# Seatpost won't stop slipping!



## Scart (Sep 18, 2009)

I'm a big boy (6'3" 230#), so I know that has something to do with it. But I can't complete a loop of my local trail without having to stop at least once to adjust my seat post height. Riding a Stumpy FSR 120 with a Specialized seat post, and it's the right size. I've tried it with a tiny amount of grease on the post, completely dry, cleaned to within an inch of its life... to no avail. I obviously don't want to put any sort of semi-permanent adhesive in there, but it's making me nuts.. 

Anyone have suggestions as to how to make it stick?


----------



## reptilezs (Aug 20, 2007)

carbon grit paste. turn collar around


----------



## nov0798 (Nov 27, 2005)

rough it up with sandpaper so it has something to grip on to. If you have someone who has a lathe, you can knurl the bottom to the point where you like it. This will give it something to grab on to, and let you know instantly the height you like it at.


----------



## Ratt (Dec 22, 2003)

Scart said:


> I'm a big boy (6'3" 230#), so I know that has something to do with it. But I can't complete a loop of my local trail without having to stop at least once to adjust my seat post height. Riding a Stumpy FSR 120 with a Specialized seat post, and it's the right size. I've tried it with a tiny amount of grease on the post, completely dry, cleaned to within an inch of its life... to no avail. I obviously don't want to put any sort of semi-permanent adhesive in there, but it's making me nuts..
> 
> Anyone have suggestions as to how to make it stick?

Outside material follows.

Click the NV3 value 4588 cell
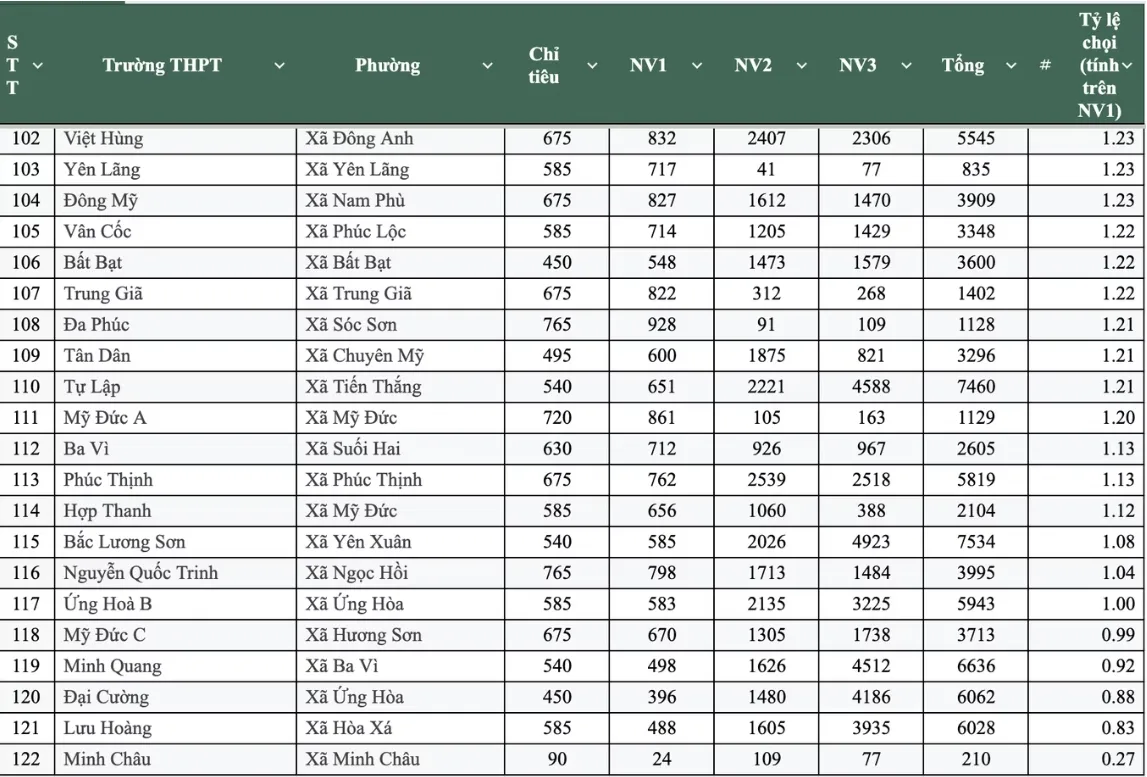This screenshot has width=1147, height=777. coord(871,387)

Change to a bolt-on clamp from a quick release one and grease the bolt threads. Or get a quick release clamp without a plastic wedge that will compress and slip, i think Hope uses a brass cam. And then there is the grease her up and get her dirty with good ole dirt method too.


----------



## thickfog (Oct 29, 2010)

I have read chalk sans any grease works wonders. 

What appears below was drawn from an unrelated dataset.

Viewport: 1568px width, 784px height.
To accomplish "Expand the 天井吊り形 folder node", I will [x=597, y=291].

I had carbon paste laying around and used it. No slip so far about 70 some miles.


----------



## kuykendallc (May 30, 2011)

thickfog said:


> I have read chalk sans any grease works wonders.


I am 270 and this is the only thing that works for me.


----------



## eric1115 (Jul 8, 2008)

Carbon assembly paste. If you've got QR, replace it with a bolt collar.


----------



## RSWMTB (Jun 7, 2011)

You may want to look at a beefy collar, like a Salsa 'lip lock' etc...they have a wider profile than most, thus they grip hard along more surface area.


S


----------



## Mr.Magura (Aug 11, 2010)

eric1115 said:


> Carbon assembly paste. If you've got QR, replace it with a bolt collar.


Carbon assembly paste is a very bad solution for a slipping seat post.

Carbon assembly paste, is actually the same as grinding compound, so if used in a place where it's not going to be clamped down once and for all, it will......yes you guessed it, it will grind. 
For bar / stem, stem / steerer tube interfaces, it may be fine to use, but that's it.

Chalk without grease will do the trick. A bolt collar is also a step on the way. You can even have double bolt collars, which seems to sort the problem to some extend.

Magura


----------



## gardcol (Jan 16, 2011)

*Reverb*

Get a rockshox reverb and a clamp. Torque to 5"lbs and it will never slip but allow you to adjust up and down on the fly. I love it !!


----------



## bad mechanic (Jun 21, 2006)

Verify with calipers the seat post and seat tube are the correct size. There are also tolerances in seat post sizing, which can lead to a looser than normal fit.

If it fits, you can also try this:
Universal Cycles -- PS Double Clamps


----------



## eric1115 (Jul 8, 2008)

Mr.Magura said:


> Carbon assembly paste is a very bad solution for a slipping seat post.
> 
> Carbon assembly paste, is actually the same as grinding compound, so if used in a place where it's not going to be clamped down once and for all, it will......yes you guessed it, it will grind.
> For bar / stem, stem / steerer tube interfaces, it may be fine to use, but that's it.
> ...


The "grit" in Tacx carbon assembly paste is actually tiny plastic beads. I've used it for years on dozens if not hundreds of carbon posts (especially in carbon frames) with no ill effects. I've seen MANY more posts come in ruined due to galvanic corrosion (yes, carbon posts) or overtightening a collar because there wasn't enough friction to keep the post from slipping than from "grinding."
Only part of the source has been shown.